The center's recent report, D is for Digital, analyzes the impact of digital media on kids and reaches some striking conclusions. "Federal regulatory bodies, such as the Federal Communications Commission, and voluntary industry, public interest advocacy and philanthropic organizations, should advance policies that protect children from commercialism," the center writes. "A revitalization of the Children's Television Act needs to be undertaken to modernize the child protections now called for in a digital age."
I heartily second the recommendation. I do not profess to be an expert on regulation, but I am a student of the impact of interactive media on children and young adults. I have been chronicling the explosion of virtual worlds for children over the past year and a half at Ypulse, a Web site that covers marketing to young people. Last autumn I held a conference on younger teens, or "tweens," and technology.
We clearly need to develop standards when it comes to kids' digital media. One of the major goals of the Children's Television Act was to increase the quantity of educational broadcast TV programming for children. But it was enacted in 1990 and predates much of the digital era. And other than subsequent FCC rules on digital TV and the Children's Online Privacy Protection Act, which prevents personal data collection from children under 13 without parental consent, there's a dearth of rules and guidelines for kids' digital media. What's more, the standards for what constitutes "educational" content are weak at best.
Digital media—whether delivered via the Internet, cell phones, Apple (AAPL) iPods, or mobile gaming devices—is saturated with ad-supported content. And unlike TV ads, much digital marketing is interactive and immersive. Even broadcast TV is changing how it delivers commercials in an age where multitasking youth have become adept at using ad-skipping technology like digital video recorders. Marketers are increasingly placing products within shows, or even crafting entire shows or vignettes around a brand, using so-called branded entertainment. For instance, various companies promote brands on youth-targeted networks like the CW through "content wraps," serialized vignettes that appear at various intervals throughout a show.
Companies including Disney (DIS) and Viacom's (VIA) Nickelodeon plan to spend hundreds of millions of dollars developing virtual worlds and casual games for kids; we're seeing the proliferation of Web sites connected to real-life toys, including Webkinz, Build-a-Bear (BBW), LEGO, and Mattel's (MAT) Barbie.

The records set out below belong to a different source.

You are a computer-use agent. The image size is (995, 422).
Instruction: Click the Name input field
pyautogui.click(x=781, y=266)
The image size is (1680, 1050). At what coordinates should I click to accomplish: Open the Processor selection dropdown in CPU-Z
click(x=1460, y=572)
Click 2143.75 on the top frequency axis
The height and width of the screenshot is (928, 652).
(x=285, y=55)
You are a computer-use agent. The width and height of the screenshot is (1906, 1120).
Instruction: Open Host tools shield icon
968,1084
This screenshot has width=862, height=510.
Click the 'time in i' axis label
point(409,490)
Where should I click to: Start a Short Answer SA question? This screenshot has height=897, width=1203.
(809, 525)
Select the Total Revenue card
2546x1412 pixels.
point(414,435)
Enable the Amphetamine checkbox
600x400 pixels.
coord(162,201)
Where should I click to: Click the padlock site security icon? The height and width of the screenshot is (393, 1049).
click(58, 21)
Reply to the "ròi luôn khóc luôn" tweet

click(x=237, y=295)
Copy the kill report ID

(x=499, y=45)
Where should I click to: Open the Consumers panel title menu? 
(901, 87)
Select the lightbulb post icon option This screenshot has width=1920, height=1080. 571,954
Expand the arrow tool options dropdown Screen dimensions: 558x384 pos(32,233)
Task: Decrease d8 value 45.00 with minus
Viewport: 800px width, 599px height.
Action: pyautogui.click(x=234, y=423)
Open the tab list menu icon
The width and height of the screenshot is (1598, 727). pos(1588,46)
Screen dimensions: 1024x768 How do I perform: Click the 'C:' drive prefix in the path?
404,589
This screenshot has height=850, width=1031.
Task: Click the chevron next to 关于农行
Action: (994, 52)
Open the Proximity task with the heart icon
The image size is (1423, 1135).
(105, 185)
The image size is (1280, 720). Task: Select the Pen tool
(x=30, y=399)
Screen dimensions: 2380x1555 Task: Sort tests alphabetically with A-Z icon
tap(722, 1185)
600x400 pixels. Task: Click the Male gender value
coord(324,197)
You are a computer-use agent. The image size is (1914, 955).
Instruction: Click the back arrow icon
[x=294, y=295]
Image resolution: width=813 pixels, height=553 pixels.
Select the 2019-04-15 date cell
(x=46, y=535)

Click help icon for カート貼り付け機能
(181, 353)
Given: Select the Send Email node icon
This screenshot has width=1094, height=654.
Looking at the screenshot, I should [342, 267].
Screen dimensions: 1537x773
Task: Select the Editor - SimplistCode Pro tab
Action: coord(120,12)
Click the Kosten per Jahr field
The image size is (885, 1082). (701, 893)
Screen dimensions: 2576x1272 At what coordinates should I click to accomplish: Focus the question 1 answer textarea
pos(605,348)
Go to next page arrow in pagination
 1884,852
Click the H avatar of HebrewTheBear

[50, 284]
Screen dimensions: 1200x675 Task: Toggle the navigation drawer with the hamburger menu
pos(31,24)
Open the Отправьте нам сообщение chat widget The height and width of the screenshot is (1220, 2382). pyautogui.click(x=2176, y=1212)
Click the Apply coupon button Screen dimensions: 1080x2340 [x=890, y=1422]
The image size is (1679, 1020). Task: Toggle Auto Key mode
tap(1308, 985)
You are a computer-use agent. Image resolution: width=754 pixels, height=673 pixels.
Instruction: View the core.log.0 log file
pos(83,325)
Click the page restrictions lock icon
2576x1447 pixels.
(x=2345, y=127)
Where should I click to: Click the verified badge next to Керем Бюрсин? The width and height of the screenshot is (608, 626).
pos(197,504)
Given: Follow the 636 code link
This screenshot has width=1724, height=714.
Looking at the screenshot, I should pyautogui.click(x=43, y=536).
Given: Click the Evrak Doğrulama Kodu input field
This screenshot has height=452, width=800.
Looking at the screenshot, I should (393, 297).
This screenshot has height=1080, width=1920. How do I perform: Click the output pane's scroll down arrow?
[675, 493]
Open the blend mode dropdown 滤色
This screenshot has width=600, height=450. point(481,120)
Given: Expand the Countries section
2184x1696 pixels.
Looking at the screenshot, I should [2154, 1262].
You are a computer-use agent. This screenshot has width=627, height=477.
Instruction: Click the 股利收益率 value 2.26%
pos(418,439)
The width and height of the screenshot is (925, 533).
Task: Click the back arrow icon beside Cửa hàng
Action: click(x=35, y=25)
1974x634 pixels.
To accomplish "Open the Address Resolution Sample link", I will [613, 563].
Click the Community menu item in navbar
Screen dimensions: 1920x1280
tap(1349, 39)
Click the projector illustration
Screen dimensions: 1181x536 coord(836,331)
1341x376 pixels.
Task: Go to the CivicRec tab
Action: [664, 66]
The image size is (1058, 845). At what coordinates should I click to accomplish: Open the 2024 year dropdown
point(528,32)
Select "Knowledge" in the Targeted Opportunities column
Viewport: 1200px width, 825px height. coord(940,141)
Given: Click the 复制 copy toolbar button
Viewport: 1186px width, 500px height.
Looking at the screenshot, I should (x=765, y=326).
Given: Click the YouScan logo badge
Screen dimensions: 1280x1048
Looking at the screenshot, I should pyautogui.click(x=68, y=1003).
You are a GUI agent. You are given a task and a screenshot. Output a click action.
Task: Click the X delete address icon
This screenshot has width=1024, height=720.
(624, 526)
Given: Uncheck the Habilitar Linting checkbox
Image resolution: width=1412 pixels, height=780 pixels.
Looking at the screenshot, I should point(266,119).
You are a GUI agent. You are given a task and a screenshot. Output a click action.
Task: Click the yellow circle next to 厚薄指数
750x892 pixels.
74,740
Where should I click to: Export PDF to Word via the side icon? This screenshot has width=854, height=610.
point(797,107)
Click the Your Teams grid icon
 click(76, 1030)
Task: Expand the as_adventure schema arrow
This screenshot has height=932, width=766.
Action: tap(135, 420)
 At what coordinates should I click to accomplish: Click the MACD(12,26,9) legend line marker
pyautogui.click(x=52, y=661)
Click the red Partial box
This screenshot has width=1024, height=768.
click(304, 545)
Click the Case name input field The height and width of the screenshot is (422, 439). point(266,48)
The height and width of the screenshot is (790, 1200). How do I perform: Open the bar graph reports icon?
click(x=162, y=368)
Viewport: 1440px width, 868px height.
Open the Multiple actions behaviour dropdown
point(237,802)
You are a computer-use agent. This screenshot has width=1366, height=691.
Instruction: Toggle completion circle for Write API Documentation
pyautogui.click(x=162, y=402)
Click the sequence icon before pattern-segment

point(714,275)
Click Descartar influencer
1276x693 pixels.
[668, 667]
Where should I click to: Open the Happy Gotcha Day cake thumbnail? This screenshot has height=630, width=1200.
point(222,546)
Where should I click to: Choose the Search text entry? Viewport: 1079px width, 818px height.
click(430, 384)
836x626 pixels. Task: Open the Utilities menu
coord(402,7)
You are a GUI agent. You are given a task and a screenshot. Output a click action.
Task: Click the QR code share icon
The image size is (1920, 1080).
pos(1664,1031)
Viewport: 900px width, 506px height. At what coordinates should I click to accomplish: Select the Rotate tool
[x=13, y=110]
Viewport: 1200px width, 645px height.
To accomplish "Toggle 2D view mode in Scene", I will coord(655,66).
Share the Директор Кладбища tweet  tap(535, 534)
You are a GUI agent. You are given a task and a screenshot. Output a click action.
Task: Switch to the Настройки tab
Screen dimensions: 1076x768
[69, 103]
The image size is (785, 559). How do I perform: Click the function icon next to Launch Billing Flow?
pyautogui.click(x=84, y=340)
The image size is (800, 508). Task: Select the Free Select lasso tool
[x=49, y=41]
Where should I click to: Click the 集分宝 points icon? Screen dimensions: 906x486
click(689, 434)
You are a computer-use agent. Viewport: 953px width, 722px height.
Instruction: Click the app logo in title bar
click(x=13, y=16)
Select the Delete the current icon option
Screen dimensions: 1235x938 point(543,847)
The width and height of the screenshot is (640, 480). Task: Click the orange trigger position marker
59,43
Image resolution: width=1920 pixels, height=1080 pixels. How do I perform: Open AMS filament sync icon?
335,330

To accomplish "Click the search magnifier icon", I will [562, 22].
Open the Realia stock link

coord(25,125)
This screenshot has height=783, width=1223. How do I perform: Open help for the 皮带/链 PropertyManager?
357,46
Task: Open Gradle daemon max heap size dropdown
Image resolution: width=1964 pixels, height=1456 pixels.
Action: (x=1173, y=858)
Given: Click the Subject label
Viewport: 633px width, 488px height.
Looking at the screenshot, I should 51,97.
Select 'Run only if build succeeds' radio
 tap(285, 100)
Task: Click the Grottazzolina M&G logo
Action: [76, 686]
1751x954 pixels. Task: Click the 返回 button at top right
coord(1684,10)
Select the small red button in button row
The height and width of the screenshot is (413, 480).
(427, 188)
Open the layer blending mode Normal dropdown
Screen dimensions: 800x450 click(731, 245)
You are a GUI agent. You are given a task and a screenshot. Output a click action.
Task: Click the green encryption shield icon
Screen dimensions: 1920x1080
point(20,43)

There's little doubt as to the reason behind these efforts. At this year's Consumer Electronics Show, a Mattel executive proudly announced that the company won't run any outside advertising in its Barbie Girls virtual world. Come on. The entire site is a Barbie ad. On Web sites like Stardoll, children under 13 can dress their avatars in virtual DKNY clothes.
There are no requirements or standards for labeling online advertising or for transparency around this type of sponsor integration within virtual worlds. There are also no requirements for any amount of educational content on commercial Web sites or any criteria for vetting kids' sites or electronic toys that claim to be educational.